What is probably required, initially, is a thorough initial history and a CXR. Should the CXR be abnormal, then normal investigation such as CT scan and FOB and directed biopsies would be the norm. If no cause if found, anecdotally, patients are often discharged, but this should not apply to all, as if the above risk factors are present, then further follow up is required.

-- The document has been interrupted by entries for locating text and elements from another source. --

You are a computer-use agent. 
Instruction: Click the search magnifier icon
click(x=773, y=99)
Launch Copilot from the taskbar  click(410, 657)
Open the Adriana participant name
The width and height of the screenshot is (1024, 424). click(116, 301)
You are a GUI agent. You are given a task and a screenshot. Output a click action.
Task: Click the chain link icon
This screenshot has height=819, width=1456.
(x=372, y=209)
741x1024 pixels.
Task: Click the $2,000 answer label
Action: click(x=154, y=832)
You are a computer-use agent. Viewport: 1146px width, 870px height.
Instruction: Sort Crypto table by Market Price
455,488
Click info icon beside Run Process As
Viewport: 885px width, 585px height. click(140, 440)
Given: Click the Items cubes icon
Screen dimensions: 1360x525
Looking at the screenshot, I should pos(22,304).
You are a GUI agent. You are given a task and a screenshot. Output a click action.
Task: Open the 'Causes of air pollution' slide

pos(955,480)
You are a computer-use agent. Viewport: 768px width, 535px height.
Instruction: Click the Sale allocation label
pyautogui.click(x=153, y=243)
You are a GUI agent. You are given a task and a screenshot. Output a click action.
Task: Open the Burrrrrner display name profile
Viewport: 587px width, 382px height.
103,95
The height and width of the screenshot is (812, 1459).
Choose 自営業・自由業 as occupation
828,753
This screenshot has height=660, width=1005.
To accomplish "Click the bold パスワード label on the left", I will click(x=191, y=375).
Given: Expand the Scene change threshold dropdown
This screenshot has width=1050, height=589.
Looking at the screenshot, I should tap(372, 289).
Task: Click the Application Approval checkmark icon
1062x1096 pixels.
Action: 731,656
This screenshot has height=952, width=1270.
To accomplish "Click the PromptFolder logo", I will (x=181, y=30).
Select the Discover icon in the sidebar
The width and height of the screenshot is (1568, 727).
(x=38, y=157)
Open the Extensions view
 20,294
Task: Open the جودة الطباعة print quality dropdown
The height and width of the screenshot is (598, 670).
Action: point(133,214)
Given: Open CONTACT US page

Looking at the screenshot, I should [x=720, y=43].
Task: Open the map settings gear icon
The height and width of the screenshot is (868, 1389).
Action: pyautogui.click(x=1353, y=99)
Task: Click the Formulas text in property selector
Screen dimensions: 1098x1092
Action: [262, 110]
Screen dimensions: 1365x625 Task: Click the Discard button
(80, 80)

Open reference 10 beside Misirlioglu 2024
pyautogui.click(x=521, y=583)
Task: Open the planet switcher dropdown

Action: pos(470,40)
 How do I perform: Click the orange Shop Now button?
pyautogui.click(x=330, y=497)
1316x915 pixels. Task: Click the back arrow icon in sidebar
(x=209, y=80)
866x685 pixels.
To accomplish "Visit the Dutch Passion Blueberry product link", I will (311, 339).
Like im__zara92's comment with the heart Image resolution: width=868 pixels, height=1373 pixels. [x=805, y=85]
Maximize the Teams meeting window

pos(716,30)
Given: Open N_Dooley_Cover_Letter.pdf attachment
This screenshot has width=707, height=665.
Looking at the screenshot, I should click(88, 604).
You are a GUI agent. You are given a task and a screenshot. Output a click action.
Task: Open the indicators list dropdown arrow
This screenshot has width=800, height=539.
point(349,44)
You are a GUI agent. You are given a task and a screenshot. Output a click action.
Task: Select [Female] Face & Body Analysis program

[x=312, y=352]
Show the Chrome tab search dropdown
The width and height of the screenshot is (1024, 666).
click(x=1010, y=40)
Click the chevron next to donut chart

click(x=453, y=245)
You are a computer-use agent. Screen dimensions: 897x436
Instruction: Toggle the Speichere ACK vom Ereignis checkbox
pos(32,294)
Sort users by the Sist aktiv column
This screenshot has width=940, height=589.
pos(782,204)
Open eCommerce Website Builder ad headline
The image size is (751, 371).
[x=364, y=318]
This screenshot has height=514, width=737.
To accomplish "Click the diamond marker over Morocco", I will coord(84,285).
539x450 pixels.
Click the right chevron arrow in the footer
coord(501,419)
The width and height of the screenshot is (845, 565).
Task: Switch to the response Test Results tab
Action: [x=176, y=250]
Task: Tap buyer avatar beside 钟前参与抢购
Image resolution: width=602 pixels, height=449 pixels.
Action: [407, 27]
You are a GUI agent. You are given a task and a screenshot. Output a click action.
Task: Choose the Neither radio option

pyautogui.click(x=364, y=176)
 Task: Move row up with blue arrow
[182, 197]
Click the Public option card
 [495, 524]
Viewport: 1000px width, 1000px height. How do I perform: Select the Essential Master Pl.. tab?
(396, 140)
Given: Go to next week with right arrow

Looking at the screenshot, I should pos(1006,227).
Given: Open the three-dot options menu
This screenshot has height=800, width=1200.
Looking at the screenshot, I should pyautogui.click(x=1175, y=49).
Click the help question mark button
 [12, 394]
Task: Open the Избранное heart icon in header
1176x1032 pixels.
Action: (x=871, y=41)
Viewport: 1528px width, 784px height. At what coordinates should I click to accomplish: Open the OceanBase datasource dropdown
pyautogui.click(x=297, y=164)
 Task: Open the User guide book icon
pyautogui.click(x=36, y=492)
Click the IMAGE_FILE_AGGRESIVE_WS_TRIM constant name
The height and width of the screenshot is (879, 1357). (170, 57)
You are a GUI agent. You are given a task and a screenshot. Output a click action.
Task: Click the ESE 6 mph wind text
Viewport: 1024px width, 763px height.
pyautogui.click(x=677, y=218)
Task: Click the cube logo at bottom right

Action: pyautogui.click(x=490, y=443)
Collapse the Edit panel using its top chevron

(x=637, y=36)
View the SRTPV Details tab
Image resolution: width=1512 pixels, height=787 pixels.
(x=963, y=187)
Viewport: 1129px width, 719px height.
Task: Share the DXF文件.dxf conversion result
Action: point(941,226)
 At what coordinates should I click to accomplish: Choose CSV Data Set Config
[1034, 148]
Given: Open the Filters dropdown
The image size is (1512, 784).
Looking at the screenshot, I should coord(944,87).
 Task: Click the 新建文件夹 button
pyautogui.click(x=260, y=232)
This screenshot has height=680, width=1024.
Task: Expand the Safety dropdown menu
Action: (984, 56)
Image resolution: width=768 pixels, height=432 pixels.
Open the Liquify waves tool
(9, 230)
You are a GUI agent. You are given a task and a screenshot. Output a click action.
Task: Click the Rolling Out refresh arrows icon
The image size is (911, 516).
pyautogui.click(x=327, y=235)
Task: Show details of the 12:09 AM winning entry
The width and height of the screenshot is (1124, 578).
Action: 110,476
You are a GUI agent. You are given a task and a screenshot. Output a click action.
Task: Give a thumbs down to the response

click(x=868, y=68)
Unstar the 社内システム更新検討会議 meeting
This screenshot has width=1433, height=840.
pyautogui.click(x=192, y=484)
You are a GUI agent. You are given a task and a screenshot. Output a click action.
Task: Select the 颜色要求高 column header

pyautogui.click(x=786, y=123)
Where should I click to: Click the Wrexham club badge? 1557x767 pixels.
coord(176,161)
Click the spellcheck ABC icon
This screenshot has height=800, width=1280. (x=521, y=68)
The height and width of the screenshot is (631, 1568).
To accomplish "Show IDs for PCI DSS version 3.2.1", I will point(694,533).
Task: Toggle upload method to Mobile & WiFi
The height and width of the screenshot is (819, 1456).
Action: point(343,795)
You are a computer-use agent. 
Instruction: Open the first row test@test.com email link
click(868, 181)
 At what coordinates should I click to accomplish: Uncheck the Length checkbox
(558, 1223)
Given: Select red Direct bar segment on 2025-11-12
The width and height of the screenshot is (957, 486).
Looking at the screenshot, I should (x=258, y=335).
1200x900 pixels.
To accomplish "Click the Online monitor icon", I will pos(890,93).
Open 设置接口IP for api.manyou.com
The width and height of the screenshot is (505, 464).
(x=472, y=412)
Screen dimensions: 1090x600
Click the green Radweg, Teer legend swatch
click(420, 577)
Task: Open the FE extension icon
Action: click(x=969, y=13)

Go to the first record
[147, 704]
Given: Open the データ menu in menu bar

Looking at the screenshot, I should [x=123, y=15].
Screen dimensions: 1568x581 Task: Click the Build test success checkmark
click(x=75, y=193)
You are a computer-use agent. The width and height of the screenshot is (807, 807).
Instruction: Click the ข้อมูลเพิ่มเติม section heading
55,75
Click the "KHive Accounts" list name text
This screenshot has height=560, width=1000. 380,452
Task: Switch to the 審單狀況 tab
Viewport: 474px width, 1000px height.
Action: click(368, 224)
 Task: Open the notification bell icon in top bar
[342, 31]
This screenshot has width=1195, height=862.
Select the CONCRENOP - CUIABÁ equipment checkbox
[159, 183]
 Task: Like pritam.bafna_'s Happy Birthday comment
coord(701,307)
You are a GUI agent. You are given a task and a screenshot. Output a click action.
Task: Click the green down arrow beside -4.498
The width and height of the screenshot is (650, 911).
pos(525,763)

This poses further questions: what is the optimal follow up period? How should patients be followed up? Virtually? Face to face? What investigations should they have? Serial radiographs or cross-sectional imaging? What are the health-economic benefits of implementing such a programme? All these points need to worked up in a large multicentre international randomised trial. A proposal for funding and support for example could be proposed to the European Respiratory Society through their clinical research collaboratives.15

A further final point to raise would be to debate further where the above results lie with the nascent lung cancer screening programmes. These have been very successful at finding early stage cancer, and have enabled curative surgery in many.16 Could those with so called idiopathic haemoptysis be plugged into screening programmes, or should they?

Once again, I congratulate the authors on their initial study, and continuing with various sub group analyses. Implementing their findings in the right setting with the right patients at the right times would have important clinical significance.